Start following the FireSim documentation from Initial Setup/Installation but ending at Setting up the FireSim Repo (make sure to NOT clone the FireSim repository)
Run the following commands:
#!/bin/bash
FIRESIM_MACHINE_LAUNCH_GH_URL="https://raw.githubusercontent.com/firesim/firesim/final-tutorial-2022-isca/scripts/machine-launch-script.sh"
curl -fsSLo machine-launch-script.sh "$FIRESIM_MACHINE_LAUNCH_GH_URL"

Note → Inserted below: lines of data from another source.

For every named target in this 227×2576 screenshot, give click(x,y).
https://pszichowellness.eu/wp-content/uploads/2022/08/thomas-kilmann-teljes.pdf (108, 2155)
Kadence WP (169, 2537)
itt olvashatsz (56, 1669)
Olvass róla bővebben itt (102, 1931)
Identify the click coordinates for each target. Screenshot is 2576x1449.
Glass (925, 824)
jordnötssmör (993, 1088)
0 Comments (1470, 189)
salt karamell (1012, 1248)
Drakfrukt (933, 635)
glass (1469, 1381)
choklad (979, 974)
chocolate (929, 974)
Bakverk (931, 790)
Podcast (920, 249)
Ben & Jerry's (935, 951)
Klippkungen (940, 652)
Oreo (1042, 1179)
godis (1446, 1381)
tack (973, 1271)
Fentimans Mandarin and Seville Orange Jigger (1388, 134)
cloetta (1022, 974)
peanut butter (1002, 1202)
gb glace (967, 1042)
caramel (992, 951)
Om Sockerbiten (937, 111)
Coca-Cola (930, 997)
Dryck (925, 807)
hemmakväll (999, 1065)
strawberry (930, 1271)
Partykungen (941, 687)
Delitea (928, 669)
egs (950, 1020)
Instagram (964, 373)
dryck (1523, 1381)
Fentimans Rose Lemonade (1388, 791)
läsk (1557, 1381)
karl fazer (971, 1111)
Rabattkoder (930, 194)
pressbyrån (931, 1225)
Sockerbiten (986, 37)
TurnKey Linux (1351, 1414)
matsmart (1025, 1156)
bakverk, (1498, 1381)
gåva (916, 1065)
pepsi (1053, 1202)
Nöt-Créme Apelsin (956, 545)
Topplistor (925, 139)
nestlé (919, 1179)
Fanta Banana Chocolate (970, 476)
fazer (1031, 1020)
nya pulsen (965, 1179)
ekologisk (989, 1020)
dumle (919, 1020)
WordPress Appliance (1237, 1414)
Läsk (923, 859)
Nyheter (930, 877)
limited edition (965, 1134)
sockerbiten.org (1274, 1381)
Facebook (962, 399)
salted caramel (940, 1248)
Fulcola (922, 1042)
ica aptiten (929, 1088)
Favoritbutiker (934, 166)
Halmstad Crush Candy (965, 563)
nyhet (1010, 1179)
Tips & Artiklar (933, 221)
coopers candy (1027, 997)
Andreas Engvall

chmod +x machine-launch-script.sh
./machine-launch-script.sh
source ~/.bashrc
export MAKEFLAGS=-j16
sudo yum install -y nano
mkdir -p ~/.vim/{ftdetect,indent,syntax} && for d in ftdetect indent syntax ; do wget -O ~/.vim/$d/scala.vim https://raw.githubusercontent.com/derekwyatt/vim-scala/master/$d/scala.vim; done
echo "colorscheme ron" >> /home/centos/.vimrc
cd ~/
(
git clone https://github.com/ucb-bar/chipyard -b final-tutorial-2022-isca-morning chipyard-morning
cd chipyard-morning
./scripts/init-submodules-no-riscv-tools.sh --skip-validate
./scripts/build-toolchains.sh ec2fast
source env.sh
./scripts/firesim-setup.sh --fast
cd sims/firesim
source sourceme-f1-manager.sh
cd ~/chipyard-morning/sims/verilator/
make
make clean
cd ~/chipyard-morning
chmod +x scripts/repo-clean.sh
./scripts/repo-clean.sh
git checkout scripts/repo-clean.sh
)
cd ~/
(
git clone https://github.com/ucb-bar/chipyard -b final-tutorial-2022-isca chipyard-afternoon
cd chipyard-afternoon
./scripts/init-submodules-no-riscv-tools.sh --skip-validate
./scripts/build-toolchains.sh ec2fast
source env.sh
./scripts/firesim-setup.sh --fast
cd sims/firesim
source sourceme-f1-manager.sh
cd sim
unset MAKEFLAGS
make f1
export MAKEFLAGS=-j16
cd ../sw/firesim-software
./init-submodules.sh
marshal -v build br-base.json
cd ~/chipyard-afternoon/generators/sha3/software/
git submodule update --init esp-isa-sim
git submodule update --init linux
./build-spike.sh
./build.sh
cd ~/chipyard-afternoon/generators/sha3/software/
marshal -v build marshal-configs/sha3-linux-jtr-test.yaml
marshal -v build marshal-configs/sha3-linux-jtr-crack.yaml
marshal -v install marshal-configs/sha3*.yaml
cd ~/chipyard-afternoon/sims/firesim/sim/
unset MAKEFLAGS
make f1 DESIGN=FireSim TARGET_CONFIG=WithNIC_DDR3FRFCFSLLC4MB_WithDefaultFireSimBridges_WithFireSimHighPerfConfigTweaks_chipyard.QuadRocketConfig PLATFORM_CONFIG=F90MHz_BaseF1Config
make f1 DESIGN=FireSim TARGET_CONFIG=WithNIC_DDR3FRFCFSLLC4MB_WithDefaultFireSimBridges_WithFireSimHighPerfConfigTweaks_chipyard.LargeBoomConfig PLATFORM_CONFIG=F65MHz_BaseF1Config
make f1 DESIGN=FireSim TARGET_CONFIG=WithDefaultFireSimBridges_WithFireSimHighPerfConfigTweaks_chipyard.RocketConfig PLATFORM_CONFIG=F90MHz_BaseF1Config
make f1 DESIGN=FireSim TARGET_CONFIG=WithNIC_DDR3FRFCFSLLC4MB_WithDefaultFireSimBridges_WithFireSimHighPerfConfigTweaks_chipyard.Sha3RocketConfig PLATFORM_CONFIG=F65MHz_BaseF1Config
make f1 DESIGN=FireSim TARGET_CONFIG=DDR3FRFCFSLLC4MB_WithDefaultFireSimBridges_WithFireSimHighPerfConfigTweaks_chipyard.Sha3RocketConfig PLATFORM_CONFIG=F65MHz_BaseF1Config
make f1 DESIGN=FireSim TARGET_CONFIG=DDR3FRFCFSLLC4MB_WithDefaultFireSimBridges_WithFireSimHighPerfConfigTweaks_chipyard.Sha3RocketPrintfConfig PLATFORM_CONFIG=F30MHz_WithPrintfSynthesis_BaseF1Config
export MAKEFLAGS=-j16
cd ~/chipyard-afternoon
chmod +x scripts/repo-clean.sh
./scripts/repo-clean.sh
git checkout scripts/repo-clean.sh
)
Next copy the following contents and replace your entire
~/.bashrc
file with this:
# .bashrc
# Source global definitions
if [ -f /etc/bashrc ]; then
. /etc/bashrc
fi
# Uncomment the following line if you don't like systemctl's auto-paging feature:
# export SYSTEMD_PAGER=
# User specific aliases and functions
cd /home/centos/chipyard-afternoon && source env.sh && cd sims/firesim && source sourceme-f1-manager.sh && cd /home/centos/
export FDIR=/home/centos/chipyard-afternoon/sims/firesim/
export CDIR=/home/centos/chipyard-afternoon/
All done! Now continue with the in-person tutorial.